| Actions to take |
1. According to the article about the Russian whistleblower's death, on what date did he collapse near his home?
2. In the article about the Russian whistleblower, write out the part that begins at the words "When Mr Perepilichnyy" and stops after "prison in 2009.". Switch in "Swiss authorities" wherever "Swiss prosecutors" appears.

Was Russia whistleblower killed with poison soup?
Key witness in £150m tax fraud may have been fed toxic plant
‘Substituted for sorrel’
A RUSSIAN whistleblower who died while jogging near his £3million Surrey mansion may have been murdered with a poisonous plant that was slipped into his soup, a court heard yesterday.
Alexander Perepilichnyy, 44, died in mysterious circumstances after seeking refuge in Britain because he was a key witness in a £150million tax fraud investigation involving corrupt senior Russian officials.
The businessman was thought to have had sorrel soup for lunch with his family just hours before he collapsed near his home on the gated St George’s Hill estate in Weybridge on November 10, 2012.
But tests carried out at the Royal Botanic Gardens in Kew, South-West London, on a small amount of material from his stomach lining found a suspect compound. This matched the atomic weight of a rare and deadly vegetable poison, which could have been switched for the herb sorrel in the soup.
Experts identified a substance matching an extremely poisonous species of gelsemium, a toxic yellow- flowered plant known as heartbreak grass.
Just a few drops in the bloodstream can trigger cardiac arrest, making it appear that the victim has suffered a heart attack.
Yesterday in a pre-inquest review at the Old Bailey, lawyers claimed that police ‘flushed away’ key evidence and missed threats from an organised crime group.
When Mr Perepilichnyy was found dead, there was speculation over a KGB-style hit because he had been helping Swiss prosecutors in a money-laundering case involving fraudsters with links to the Kremlin. The money was stolen from taxes paid by investment company Hermitage Capital to the Russian treasury. Mr Perepilichnyy had also provided evidence against those linked to the death of anti- Poisoned: Alexander Litvinenko corruption lawyer Sergei Magnitsky in a Moscow prison in 2009.
Legal and General, which provided a substantial life insurance policy for Mr Perepilichnyy shortly before his death, believes he may have been murdered, possibly by agents of the Russian state.
But after a long investigation, Surrey Police found no evidence anyone else was involved in the death and suggested he may have died of a heart attack. Yesterday Bob Moxon Browne QC, representing Legal and General, said: ‘If he was murdered, it does seem very likely he was poisoned as opposed to any other method of bringing about his death.
‘The rumour was he had a soup consisting of a rather large quantity of sorrel, which is a component of a popular Russian soup.’
Police ‘ flushed away’ Mr Perepilichnyy’s stomach contents very shortly after his death, which means further tests are impossible. But Mr Moxon Browne said the fact that no sorrel was found in his stomach lining could indi- cate foul play. Joking that he was donning his ‘Miss Marple hat’, the lawyer said: ‘There is a possibility someone substituted another vegetable material for sorrel.’
The theory has echoes of the murder of former Russian spy Alexander Litvinenko, who was poisoned when the radioactive material polonium-210 was slipped into his teapot at London’s Millennium Hotel in 2006.

| Supplied data |
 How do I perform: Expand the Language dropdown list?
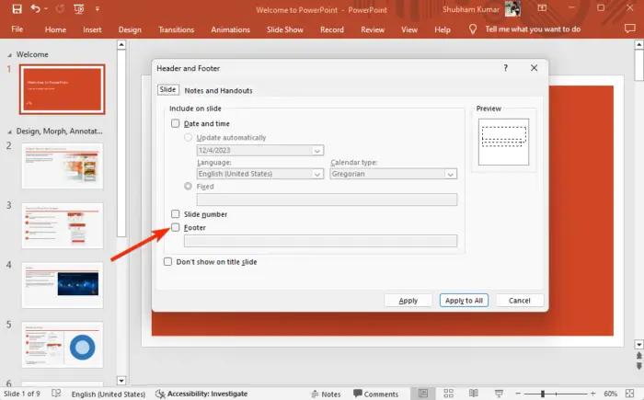coord(317,174)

| Results of the tasks |
1. November 10, 2012

2.
When Mr Perepilichnyy was found dead, there was speculation over a KGB-style hit because he had been helping Swiss authorities in a money-laundering case involving fraudsters with links to the Kremlin. The money was stolen from taxes paid by investment company Hermitage Capital to the Russian treasury. Mr Perepilichnyy had also provided evidence against those linked to the death of anti- Poisoned: Alexander Litvinenko corruption lawyer Sergei Magnitsky in a Moscow prison in 2009.